Siaran Pers Solidaritas Perempuan
Untuk Disiarkan Segera
Dipenjara dan terancam hukuman pancung tidak lantas meruntuhkan semangat Rosita dalam memperjuangkan keadilan. Setelah lebih dari tiga tahun, akhirnya perjuangannya tak sia-sia
Perempuan cantik berkerudung itu kini bisa bernafas lega. Penantiannya akhirnya terjawab melalui surat Kementerian Luar Negeri yang menyatakan hak gaji Rosita akan segera dipenuhi. “Kalau dapat (hak gajinya), akan buat sawah,” ungkapnya. Pasalnya, Rosita saat ini beraktivitas sebagai petani untuk memenuhi kebutuhannya.
Rosita Siti Saadah binti Muhtadin Jalil, Buruh Migran Perempuan (BMP) asal Karawang, Jawa Barat harus menghadapi ancaman hukuman pancung di Uni Emirat Arab. Pada bulan April 2009 lalu, Ibu dari satu anak ini ditangkap atas tuduhan pembunuhan terhadap rekan sesama BMP Pekerja Rumah Tangga (PRT) dari Indonesia. Selama di tahanan Rosita mengalami kesulitan dalam menghubungi pemerintah maupun keluarganya. Polisi melarangnya untuk berbicara atau membuat pernyataan dan menghubungi orang lain. Rosita bahkan mengalami penyiksaan dan dipaksa mengakui perbuatan yang tidak dia lakukan. Dia dipukuli oleh polisi, dan tidak boleh tidur selama lima hari.

Data yang Diberikan:
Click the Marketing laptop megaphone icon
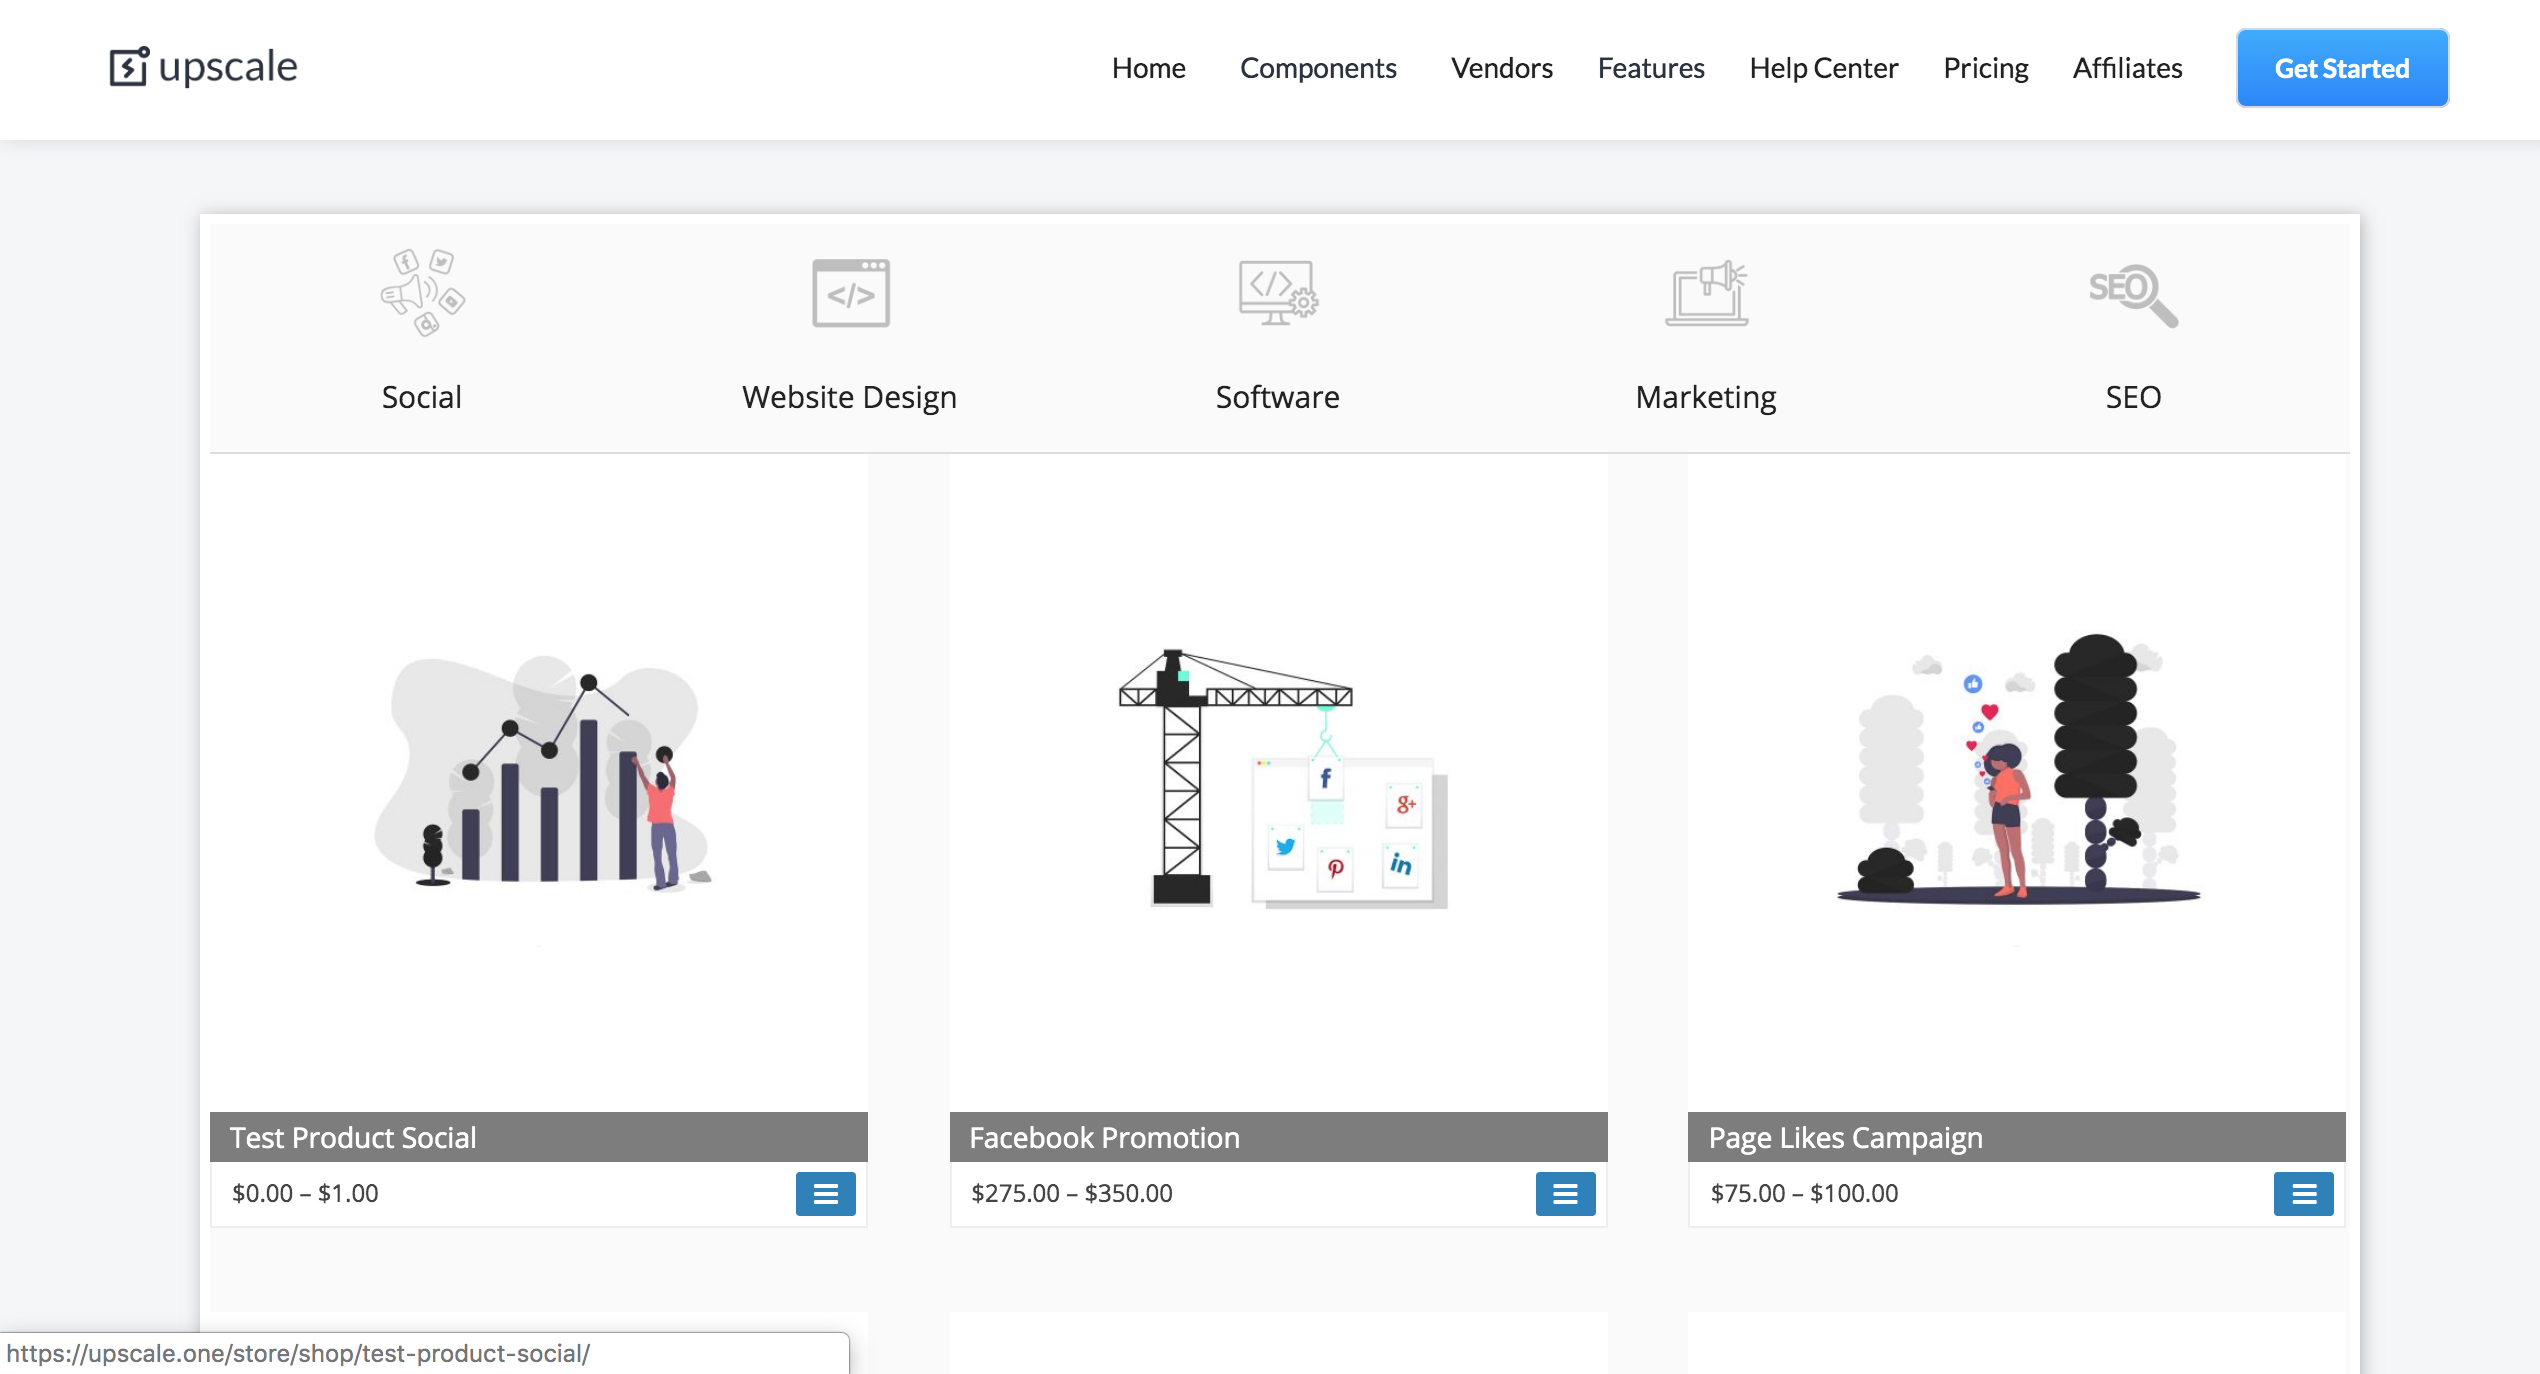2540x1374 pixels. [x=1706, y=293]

...

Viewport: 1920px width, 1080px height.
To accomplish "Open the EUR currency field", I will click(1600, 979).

---

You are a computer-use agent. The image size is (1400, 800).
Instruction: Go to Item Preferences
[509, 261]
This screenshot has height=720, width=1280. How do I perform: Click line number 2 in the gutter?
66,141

Tugas Singkat A:
Kutip dengan tepat bagian teks siaran pers tentang Rosita di antara "Siaran Pers Solidaritas" dan "untuk memenuhi kebutuhannya.", termasuk kedua batas itu.
Tugas Singkat B:
Tuliskan ulang hanya baris-baris data di antara baris yang memuat "Viewport: 1920px width, 1080px height." dan baris yang memuat "will click(1600, 979).", termasuk kedua baris itu, lengkap dengan permintaannya. Kalikan setiap angka koordinat pada jawabannya dengan 2,15 lalu bulatkan ke bilangan bulat terdekat, dengan nilai setengah dibulatkan ke atas.
Teks dan data di atas tidak saling berkaitan.

Jawaban Tugas A:
Siaran Pers Solidaritas Perempuan
Untuk Disiarkan Segera
Dipenjara dan terancam hukuman pancung tidak lantas meruntuhkan semangat Rosita dalam memperjuangkan keadilan. Setelah lebih dari tiga tahun, akhirnya perjuangannya tak sia-sia
Perempuan cantik berkerudung itu kini bisa bernafas lega. Penantiannya akhirnya terjawab melalui surat Kementerian Luar Negeri yang menyatakan hak gaji Rosita akan segera dipenuhi. “Kalau dapat (hak gajinya), akan buat sawah,” ungkapnya. Pasalnya, Rosita saat ini beraktivitas sebagai petani untuk memenuhi kebutuhannya.

Jawaban Tugas B:
Viewport: 1920px width, 1080px height.
To accomplish "Open the EUR currency field", I will click(3440, 2105).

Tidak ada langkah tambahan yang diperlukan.